Supposedly I have the training to do these things myself, but I sure as hell wouldn't want to try forging mods like these on my own.
There was a video game system available for a while--a joystick with a 64-on-a-chip inside it--and you could just plug it into a TV and play a bunch of classic C-64 games. Turns out that someone who knows what he's doing can actually convert the motherboard in that system into a fully-functional C-64.
One guy went so far as to build a C-64 laptop, with an LCD screen. Of course it doesn't run on batteries, but requires an AC power brick, but even so--nice job. Another guy took a Raspberry Pi and ran a C-64 emulator on it, in a C-64 case (with keyboard of course).
And this is one system. There are equally active hardware hackers who do their thing with Ataris or Timex-Sinclairs or Coleco Adams or Amigas or-or-or.

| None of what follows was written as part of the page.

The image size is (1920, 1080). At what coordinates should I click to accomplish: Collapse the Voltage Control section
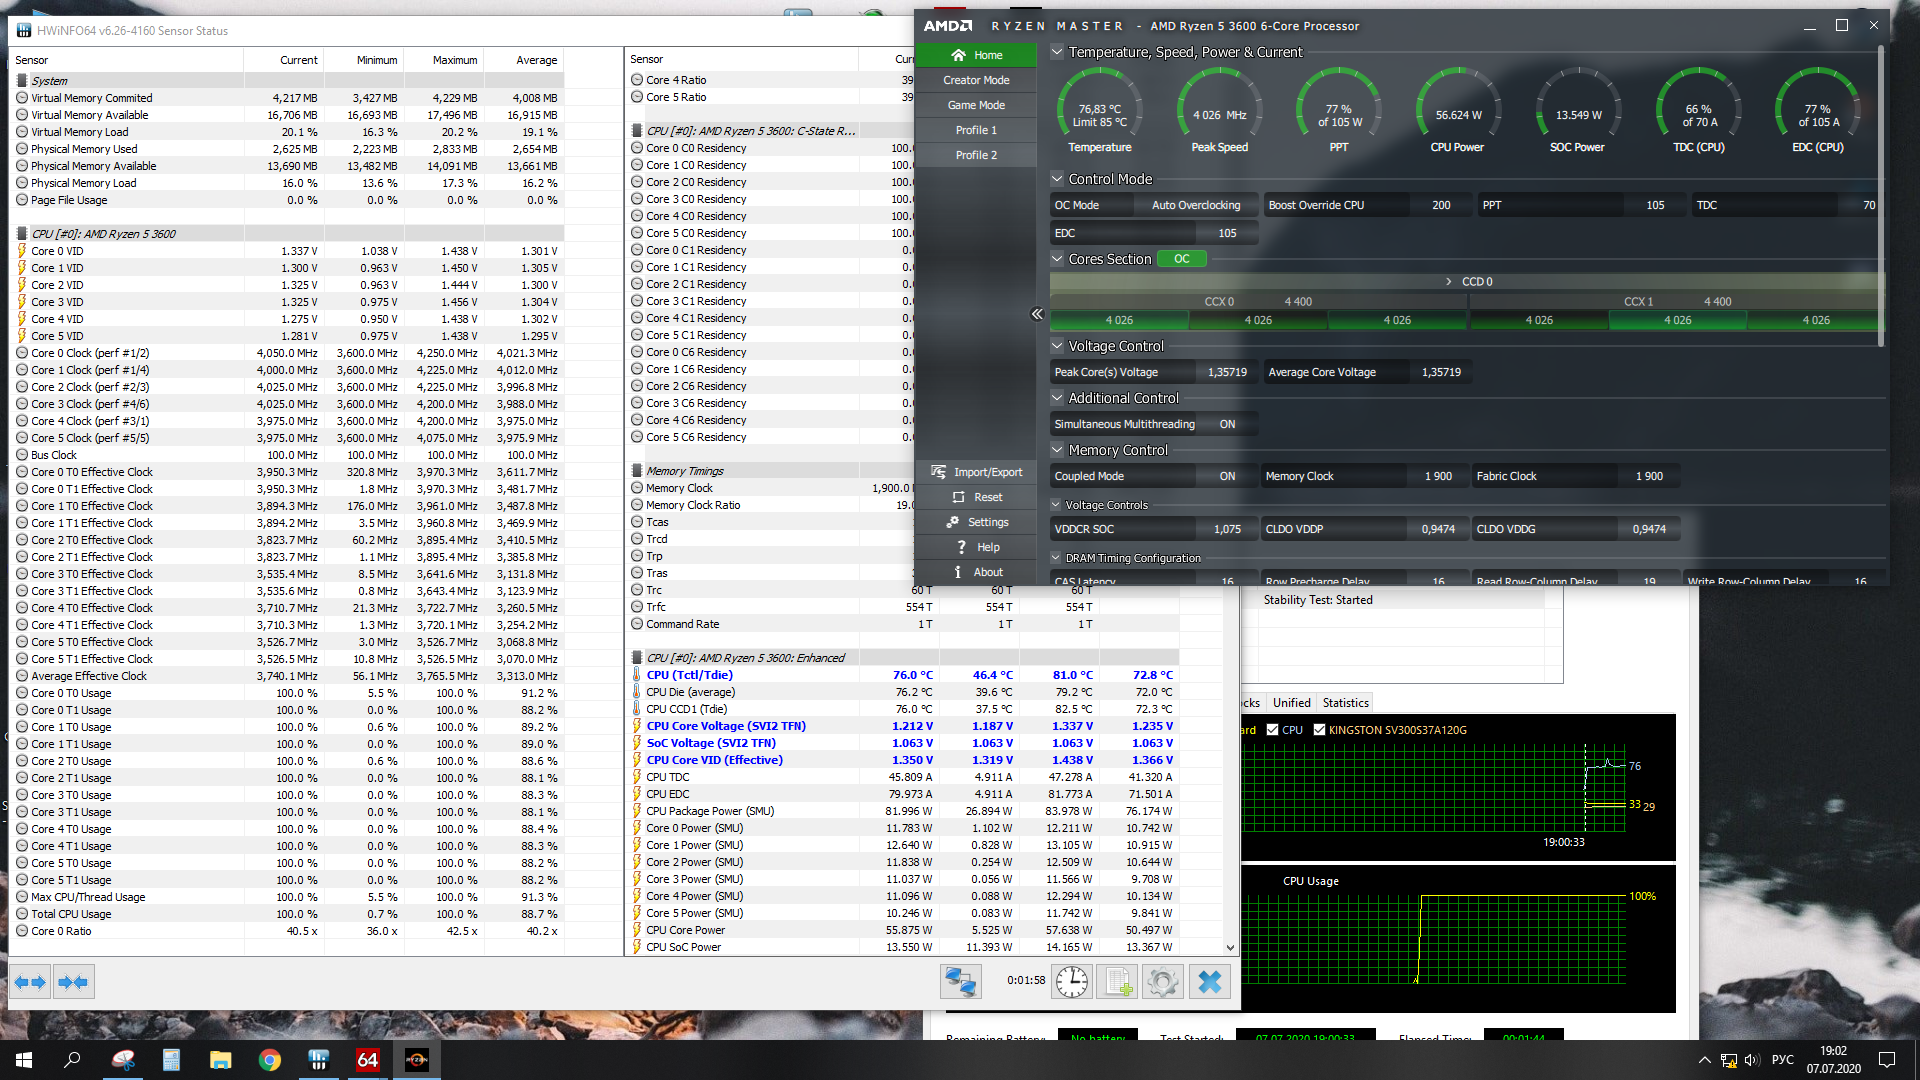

Then there are the hardcore guys who build their own damned computers from basic components. You really need to be serious if you do that. Someone's still making 6502 processors, and they're dirt cheap; and furthermore the C-64 is a simple computer, simple enough that a sufficiently dedicated person could build his own if he really wanted to.
(C-64 actually uses the 6510A, which is a 6502 variant, but you get the idea.)
...but there's no need to. A Raspberry Pi costs less than $50 and has more than enough computing power to emulate a C-64 in real time.
It's almost enough to make me want to set up an electronics bench in the basement and start doing my own tinkering. Damn.